____ Kutipan sumber
Selasa, 29 Desember 2015

TAKHRIJ HADITS

I.      PENDAHULUAN
Al-Hadits merupakan sumber hukum islam kedua setelah Al-Qur’an, karena ia mempunyai peranan penting, terutama sebagai hujjah dalam menetapkan hukum. Oleh karena itu validasi sebuah hadits harus menjadi perhatian. Hadits mempunyai tiga unsur penting yakni, sanad, matan dan perawi. Sebuah hadits belum dapat ditentukan apakah boleh diterima (maqbul) secara baik atau ditolak (mardud) sebelum keadaan sanadnya, apakah mereka muttashil ataukah munqathi’. Sanad berperan menentukan nilai hadits, karena sanad adalah matarantai para perawi yang mengantarkan sebuah matan. Sedangkan matan merupakan lafadh yang menunjuk pada isi sebuah hadits. Dari segi periwayatannya, posisi dan kondisi para perawi yang berderet dalam sanad sangat menentukan status sebuah hadits, apakah ia shahih, dla’if, atau lainnya. Dengan demikian ke-a’dalah-an, ke-tsiqoh-an dan ke-dlabith­-an setiap perawi sangat menentukn status hadits.
Diantara kita terkadang memperoleh atau menerima teks, baik dalam majalah maupun buku-buku agama bahkan dalam sebagian kitab karya Ulama’ Klasik, yang dinyatakan sebagi hadits tetapi tidak disertakan sanadnya bahkan tidak pula perawinya. Maka untuk memastikan apakah teks-teks tersebut benar merupakan hadits atau tidak, atau jika memang hadits maka perlu diketahui statusnya secara pasti, siapa perawinya dan siapa-siapa sanadnya. Untuk mendapatkan hasil yang maksimal maka teks tersebut harus diteliti atau dilacak, darimana teks tersebut diambil (menunjuk pada kitab sumbernya sekaligus siapa perawinya), dan bagaimana keadaan para perawi dalam sanad setelah ditemukan sanadnya. Hasilnya akan diketahui sumber teks (kitab dan penulis atau perawi), maupun sanadnya jika teks pun diketahui apakah sahih atau tidak. Pelacakan seperti itulah namanya penelitian hadits (takhrij al-hadits).

II. RUMUSAN MASALAH
a.       Bagaimanakah definisi tentang Takhrij  Hadis ?
b.      Apakah manfaat & tujuan men-Takhrij Hadis ?
c.       Apa saja kitab-kitab yang dibutuhkan dalam men-Takhrij ?
________
____ Entri mentah
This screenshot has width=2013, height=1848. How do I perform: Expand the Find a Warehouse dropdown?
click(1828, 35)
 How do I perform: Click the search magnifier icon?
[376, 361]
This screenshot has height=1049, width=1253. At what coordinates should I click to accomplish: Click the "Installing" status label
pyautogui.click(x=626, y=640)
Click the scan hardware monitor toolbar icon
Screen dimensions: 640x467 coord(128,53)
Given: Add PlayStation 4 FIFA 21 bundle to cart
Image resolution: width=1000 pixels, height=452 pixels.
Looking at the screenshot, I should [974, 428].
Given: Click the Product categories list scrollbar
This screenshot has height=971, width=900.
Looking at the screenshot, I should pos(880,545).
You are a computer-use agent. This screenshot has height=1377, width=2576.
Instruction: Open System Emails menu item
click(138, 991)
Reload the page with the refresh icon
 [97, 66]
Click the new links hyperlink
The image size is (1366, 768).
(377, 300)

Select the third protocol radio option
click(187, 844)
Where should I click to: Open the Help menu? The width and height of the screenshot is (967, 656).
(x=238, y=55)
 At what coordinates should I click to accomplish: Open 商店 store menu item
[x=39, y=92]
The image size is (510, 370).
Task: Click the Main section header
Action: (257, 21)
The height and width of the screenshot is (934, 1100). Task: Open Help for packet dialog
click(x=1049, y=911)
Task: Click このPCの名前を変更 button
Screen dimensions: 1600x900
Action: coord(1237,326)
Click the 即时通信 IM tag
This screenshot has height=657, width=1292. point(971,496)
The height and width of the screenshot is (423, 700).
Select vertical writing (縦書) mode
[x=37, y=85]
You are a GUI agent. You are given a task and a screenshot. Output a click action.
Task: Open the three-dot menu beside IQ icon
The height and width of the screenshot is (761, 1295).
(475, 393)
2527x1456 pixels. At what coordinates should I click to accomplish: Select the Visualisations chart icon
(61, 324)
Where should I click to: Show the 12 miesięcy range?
________
▶ [Tugas yang dikerjakan]: Tulis ulang kutipan tentang takhrij hadits mulai dari "II. RUMUSAN MASALAH" sampai dengan "dalam men-Takhrij ?", lalu ganti "manfaat" dengan "kegunaan". Entri-entri ini tidak ada kaitannya dengan kutipan tentang takhrij hadits.

▶ [Jawaban]:
II. RUMUSAN MASALAH
a.       Bagaimanakah definisi tentang Takhrij  Hadis ?
b.      Apakah kegunaan & tujuan men-Takhrij Hadis ?
c.       Apa saja kitab-kitab yang dibutuhkan dalam men-Takhrij ?